With assistance from Andy, the mechanical engineer, and Steve from the Glider group, the team started to build a new termination which is time consuming and requires attention to detail. A new mechanical termination needed to be put on along with a new electrical splice in order to communicate with the sensors. Both activities required concentration to ensure they were correctly and safely attached.

The final test, the load test, was performed on the new termination. This involved attaching the termination to the deck and progressively applying increasing force to a final weight of 1.2 tonnes. This ensures that it is well able to hold the CTD frame.

By 7:30pm, the titanium CTD was back in the water. Despite passing the load test, the first deployment following a new termination is always a nervous affair. The frame safely made it down to 2430m, just 20m shy of the bottom. All bottles were filled successfully with recovery of the CTD at 9:15pm.

The Metal Free CTD Winch

Unfortunately, this incident did caused delay to the science program. Some careful re-jigging of the timetable by the Principle Scientist meant that the iron line was still completed successfully. We deployed the titanium CTD at seven stations along the iron transect.

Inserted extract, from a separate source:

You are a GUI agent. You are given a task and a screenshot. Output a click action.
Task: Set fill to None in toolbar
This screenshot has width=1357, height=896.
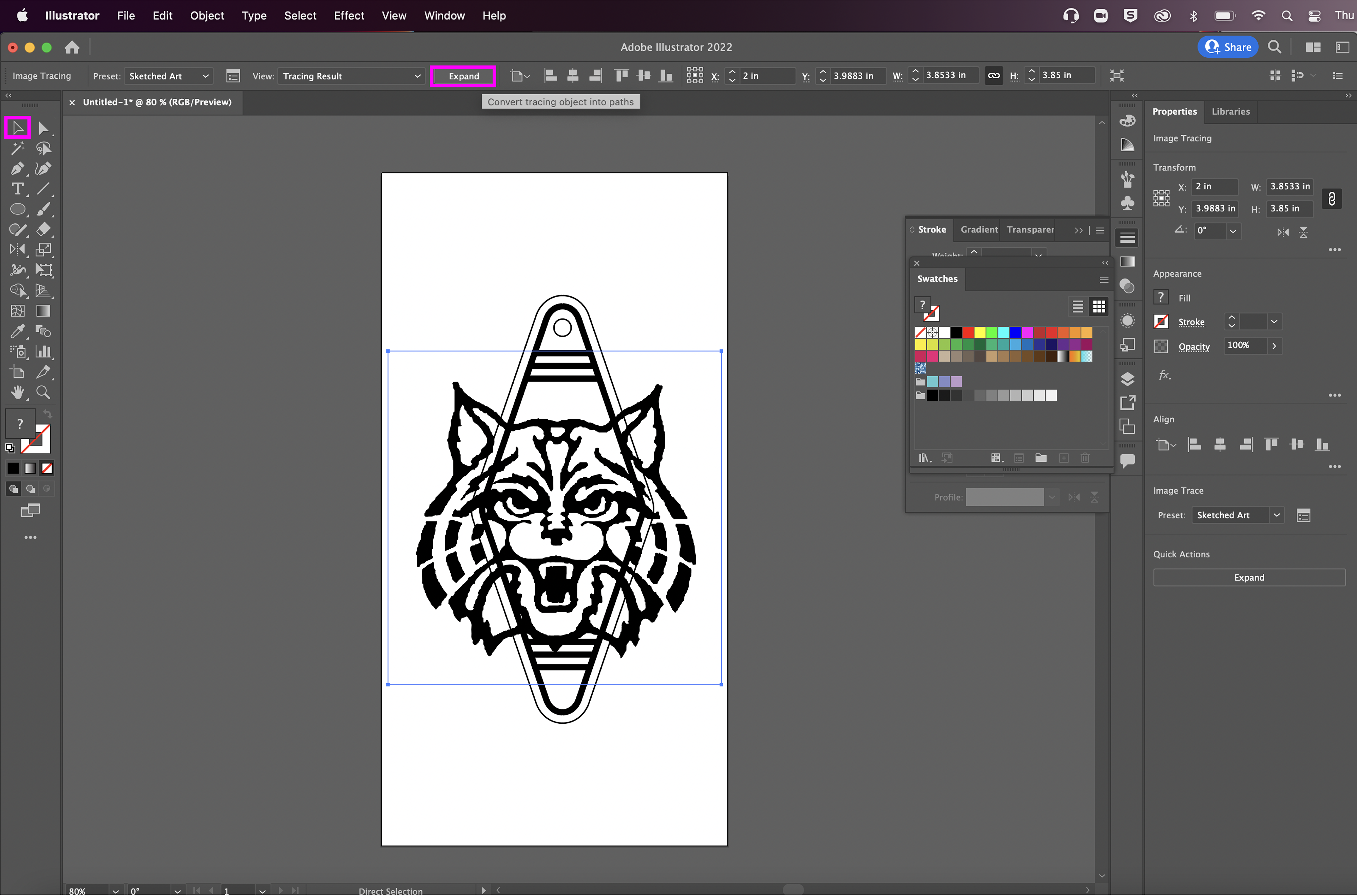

The final titanium CTD was retrieved on Thursday at 2pm, amid much excitement from the team of iron scientists collecting these water samples. With a completed transect, we hope they find lots of interesting features about iron on the shelf.

Tuesday, 14 April 2015

The Mysterious NMF Fellows on DY029

Jon Short, National Marine Facilities Sea Systems, National Oceanography Centre

In other blog posts, both from this cruise and from previous cruises in the SSB programme, there have been references to the National Marine Facilities technicians but few added details. So just who are these mysterious fellows and what do they do?

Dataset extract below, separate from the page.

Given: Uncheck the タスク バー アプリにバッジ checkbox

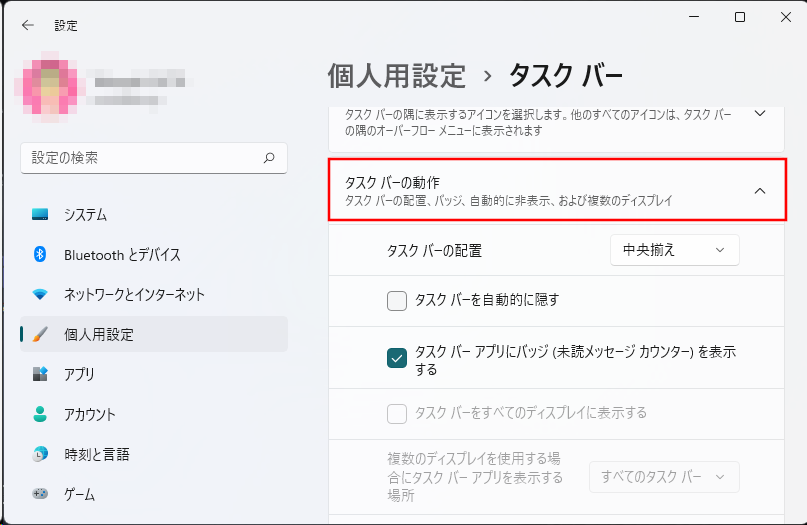Looking at the screenshot, I should [x=397, y=357].
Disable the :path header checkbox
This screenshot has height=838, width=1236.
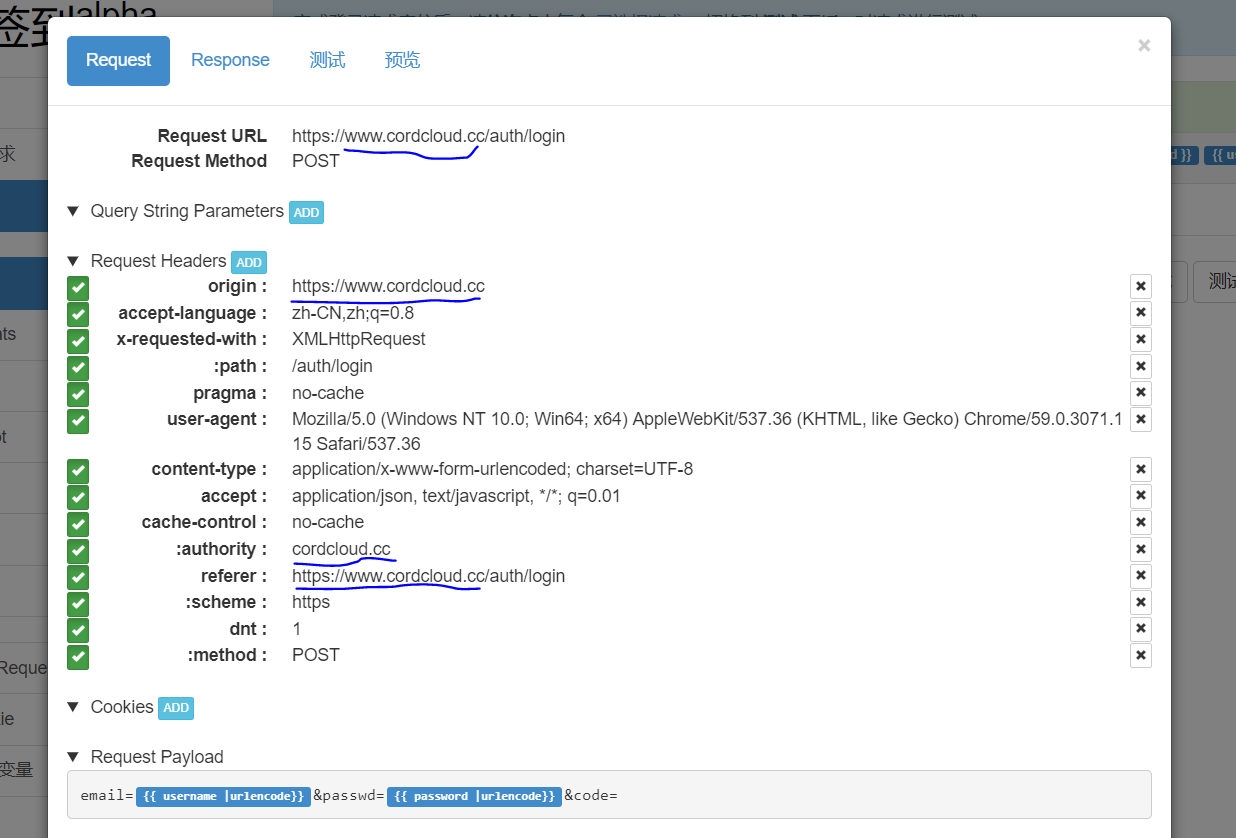[77, 366]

National Marine Facilities Sea Systems (NMFSS) is the organisation who manage the RRS James Cook and the RRS Discovery and the National Marine Equipment Pool as well as providing technicians and engineers providing specialist support to NERC research cruises on both the NMFSS ships and other vessels.

Jon Short preparing the trace metal rosette and Niskin sampling bottles. Photo: Callum Whyte.

There are seven technicians from NMFSS on board Discovery for DY029; Rob (who looks after the mooring deployments and instrumentation), Alan (our mechanical engineer who looks after equipment ranging from deck winches to the machine that produces liquid nitrogen at -300oC), Jon (our IT expert, who makes sure that all of the vital data, from numerous instruments, is logged and recorded), Sam (who prepares and deploys the autonomous gliders) Robin and Colin (who are learning how to operate and maintain the two CTD systems on board) and me, another Jon (also looking after the CTD systems and, very loosely, in charge of the team).

The NMF team preparing to deploy a mooring. Photo: Alex Poulton.

For each cruise supported by NMFSS the preparation starts at least six months before the sail date when we meet with the senior scientists involved and discuss with them what they want to achieve and which pieces of equipment from the pool are best suited to gather the data. This equipment is then prepared for use on the required research cruise. For DY029 this involved the design of moorings and the procurement of hardware for these moorings, payloads for the autonomous gliders to be identified and fitted, laboratory containers to be fitted out to the specification of the scientists involved and instruments, fitted to the CTD frame and on the moorings, to be calibrated to very precise standards.

The NMF team and deck crew recovering a glider. Photo: Callum Whyte.

Once this is all complete the technical team and the ship's crew "mobilise" the vessel. This involves loading all of the equipment required (including everything the scientists bring), installing it on board and commissioning it for use. After the ship sails we provide 24 hour support, operating, maintaining and deploying equipment and making sure the scientific team have everything they need for a successful cruise.

The NMF team preparing the anchor chains for the moorings. Photo: Callum Whyte.